Nvidia is accelerating artificial intelligence with the launch of its next generation of TensorRT software. On Tuesday, Nvidia launched the eighth iteration of its popular AI software, used in high-performance deep learning inference.
TensorRT 8 combines a deep learning optimizer fitted with a runtime that gives users low-latency, high-throughput inference for many AI applications.
In AI, ‘inference’ is an important aspect of getting results. Where training refers to the development of the algorithm’s ability to understand datasets, the inference is about its ability to act on the information by inferring answers to specific questions.
The AI world is on an upward trajectory, meaning that the need to infer is going up. To that end, and with the ever-growing amounts of data, AI needs to work faster, which TensorRT 8 promises it can power. Nvidia announced in a blog post that the inference time on the new iterations will be half the current average.
That means it can be used to develop high-performance search engines, ad recommendation systems, chatbots deployed in the cloud or at the network edge.

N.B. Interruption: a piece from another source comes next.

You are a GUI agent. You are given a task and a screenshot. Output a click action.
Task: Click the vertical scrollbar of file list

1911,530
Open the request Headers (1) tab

Some transformer optimizations in TensorRT 8 will, according to Nvidia, deliver record-setting speed for language applications.
The problem with AI models currently is that they are growing quite complex, with worldwide demand surging for real-time apps that use AI.
The TensorRT 8 is timely since it brings new capabilities that include, for instance, the ability to run BERT-Large, one of the most widely-used transformer-based models, in 1.2 milliseconds.
Nvidia said that TensorRT 8 is now generally available and will be free to all members of the Nvidia Developer Program. The new versions of the iteration’s plug-ins, parsers, and samples are available through an open-source license via the TensorRT GitHub Repository.